In a possible embodiment, the apparatus 1200 further includes a solution display module, a fourth obtaining module, and a second fine-tuning module, which are not shown in FIG. 12. The solution display module is configured to provide the processing solution of the first quality management task for the user. The fourth obtaining module is configured to obtain a user-edited processing solution of the first quality management task. The second fine-tuning module is configured to fine-tune the processing solution generation model by using the edited processing solution of the first quality management task, to obtain a fine-tuned processing solution generation model.

In a possible embodiment, the apparatus 1200 further includes a fifth obtaining module and a third fine-tuning module, which are not shown in FIG. 12. The fifth obtaining module is configured to obtain a user-edited task execution result. The third fine-tuning module is configured to fine-tune the processing solution generation model by using the edited task execution result, to obtain a fine-tuned processing solution generation model.

In a possible embodiment, the first quality management task includes any one or more of the following: performing anomaly detection on the first data table; scoring quality of the first data table; cleaning the first data table; generating code, a rule, an operator, or a script used to perform anomaly detection on the first data table; generating code, a rule, an operator, or a script used to score the quality of the first data table; and generating code, a rule, an operator, a script, a step, or a pipeline used to clean the first data table.

In a possible embodiment, the processing solution of the first quality management task includes any one or more of the following: the code, rule, operator, or script used to perform anomaly detection on the first data table; the code, rule, operator, or script used to score the quality of the first data table; and the code, rule, operator, script, step, or pipeline used to clean the first data table.

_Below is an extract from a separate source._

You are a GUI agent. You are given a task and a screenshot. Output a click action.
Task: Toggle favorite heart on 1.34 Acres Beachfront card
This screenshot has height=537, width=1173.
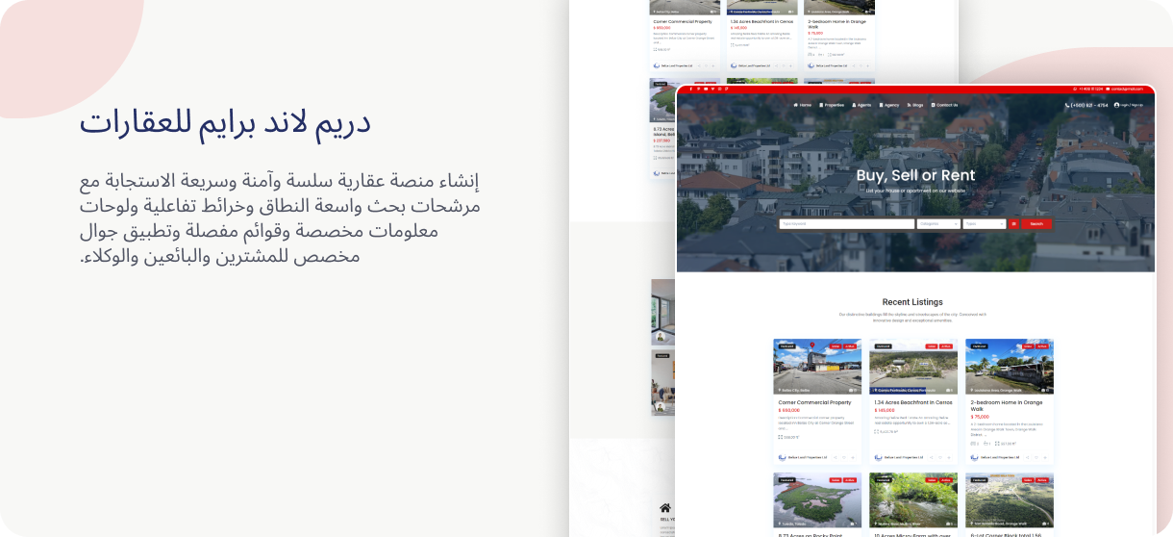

During specific implementation, the first obtaining module 1210, the semantic extraction module 1220, the second obtaining module 1230, the solution generation module 1240, the solution execution module 1250, and the result display module 1260 may all be implemented by using software, or may be implemented by using hardware. When the modules are implemented by using software, the data quality management apparatus 1200 may be deployed in the data quality management serving end application shown in FIG. 2. When the modules are implemented by using hardware, the data quality management serving end application shown in FIG. 2 may call these hardware modules to implement a data quality management service.

For example, the following uses the solution generation module 1240 as an example to describe an implementation of the solution generation module 1240. Similarly, for implementations of the first obtaining module 1210, the semantic extraction module 1220, the second obtaining module 1230, the solution execution module 1250, and the result display module 1260, refer to the implementation of the solution generation module 1240.

A module is used as an example of a software functional unit, and the solution generation module 1240 may include code that runs on a compute instance. The compute instance may include at least one of a physical host (a computing device), a virtual machine, and a container. Further, there may be one or more compute instances. For example, the solution generation module 1240 may include code that runs on a plurality of hosts/virtual machines/containers. It should be noted that the plurality of hosts/virtual machines/containers used to run the code may be distributed in a same region, or may be distributed in different regions. Further, the plurality of hosts/virtual machines/containers used to run the code may be distributed in a same availability zone (AZ), or may be distributed in different AZs. Each AZ includes one data center or a plurality of data centers that are geographically close to each other. Generally, one region may include a plurality of AZs.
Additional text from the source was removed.